Stone castle walls with skinny steep wooden staircase (half-covered with wooden roof)
This rambling castle with ruins and tunnels is the inspiration for the Saffron Kingdom. A tunnel is an easy place to lose your sense of direction. Burg Rheinfels, (literally “Fortress Rhine Cliff”) in the central Rhine valley. © Laurel Decher, 2019, St. Goar, Germany.
Do you have a good sense of direction? How about the rest of your friends and family?

The second Seven Kingdoms Fairy Tale, LOST WITH LEEKS, is all about getting–you guessed it–lost. Prince Nero has a magically magnetic personality. He’s charming, but he wrecks compasses and maps.

I don’t know about charming, but I’m an expert at getting lost. One of the worst times as a child was in a huge campground.

I found the shower building. No problem.

But when I came out again, nothing looked familiar.
Hundreds of tents and campers stretched out in all directions. The sunset showed me West, but that didn’t help me. I didn’t know where I’d come from.

I also didn’t speak any French. By filling my hands with water from the wash room sink, I tried to mime that our tent was near the lake. *blushes* Needless to say, that didn’t work.

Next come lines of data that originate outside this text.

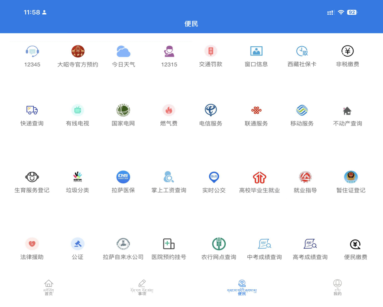Tap the 非税缴费 yen icon
The width and height of the screenshot is (383, 307).
pos(347,51)
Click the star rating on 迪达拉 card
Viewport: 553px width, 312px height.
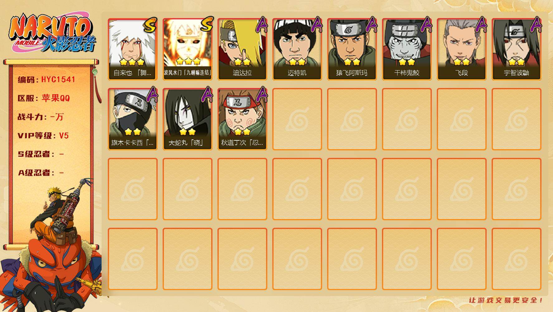[242, 62]
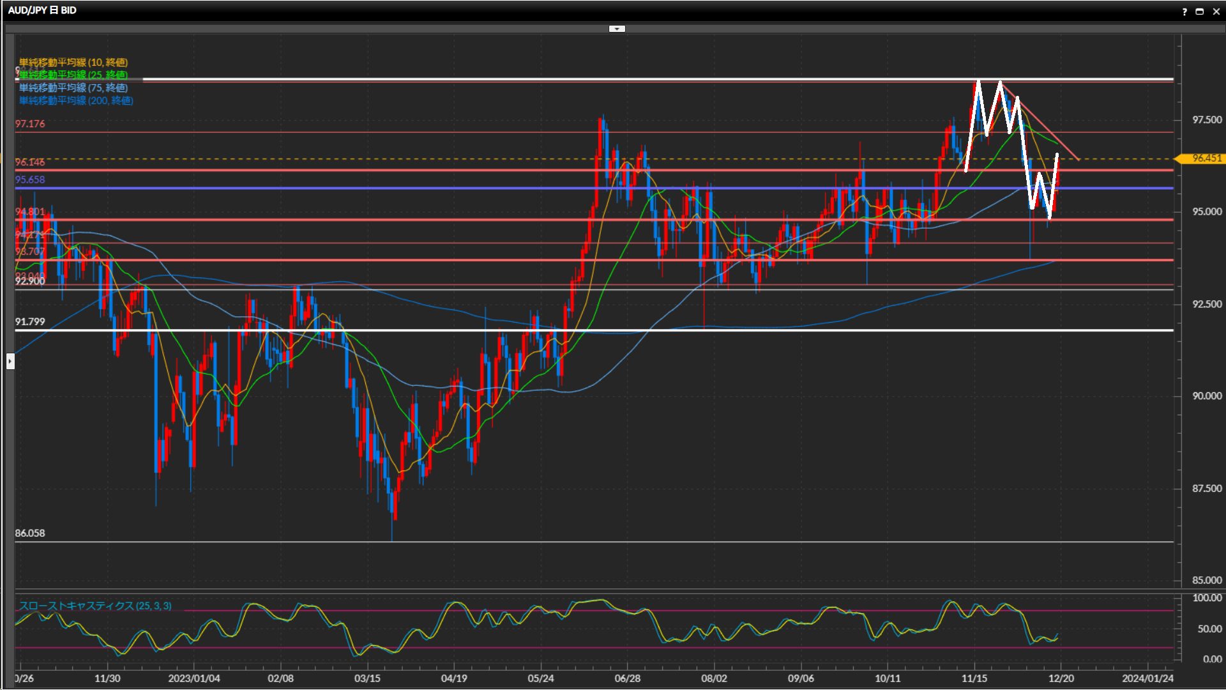Click the 100.00 level on stochastics scale
Viewport: 1226px width, 690px height.
click(x=1207, y=598)
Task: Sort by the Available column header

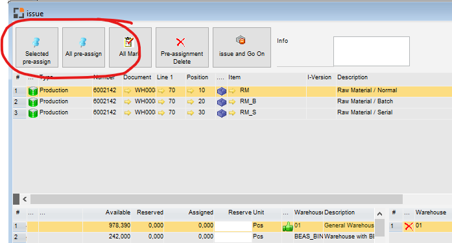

The colors of the tents all faded with the light. Finally, I walked out from each side of the building. In straight lines, so I couldn’t get MORE lost.

Eventually, I tripped over our tent lines and recognized where I was.
The arctic explorer returns to base camp. I could have died out there!
*cue Star Wars theme*

My family was unfazed. *Okay, it was July.*

How about you and yours? Do you have a story about getting lost? What helped you get “found” again? What are your favorite tips to keep your kids from “staying lost”?

P.S. Today is the last day for the free Seven Kingdoms short story TROUBLE AT THE CHRISTMAS FAIR. You might get lucky if the price hasn’t changed everywhere yet.

If you missed it, you can sign up for my Reader’s List and get the first five chapters of TROUBLE WITH PARSNIPS free. (That’s the first Seven Kingdoms Fairy Tale, about the magic of speaking up.)

Each Tale stands alone, so they can be read in any order.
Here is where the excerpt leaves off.